> _DOCUMENT SECTION_
Displaced people across the cities suffer from limited access to services. ‘Public’ services are largely non-existent and basic needs (such as water) generally require payment. Water collection from tanks or wells is a hard, physical daily task carried out by women, often with the help of children. Participants often spoke about the necessity of skipping meals, as well as the need to ask for credit from shopkeepers or support from neighbours in order to obtain food. Sanitation in most camps is rudimentary at best, and due to absence of public garbage collection, waste is often openly dumped in or near to the camps.
Displaced people often have some limited access to healthcare facilities, usually provided by local or international humanitarian agencies. Health care focuses on maternal and child health, and MCH centres often become hubs for general healthcare provision. Such services are limited however, and medication or more advanced treatment usually requires payment to private healthcare providers.

> _DATA_
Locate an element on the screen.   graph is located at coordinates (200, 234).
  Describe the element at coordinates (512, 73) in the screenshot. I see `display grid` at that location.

> _TASK DETAILS_
Continue the text about services for displaced people in cities, starting right after its last sentence. The data has nothing to do with what you're asked to do here.

> _RESULT BELOW_
Participants highlighted the lack of educational facilities for their children as major problem. Traditional dugsi (Qur’anic schools) are in operation in the camps and provide the bulk of education. They charge modest fees per child, which many parents nonetheless struggle to afford. Very few of the interviewees’ children were able to access state primary, middle or high schools – either because they could not afford the fees or because such schools were not located nearby. Many families’ incomes directly or indirectly depend on child labour (shoe shining or child care) and thus prevented children from receiving education, even where fees were low or officially non-existent (like in Somaliland). In most cases both parents struggle to get casual labour, and small children are often left in the care of older children, or elderly neighbours in the camp.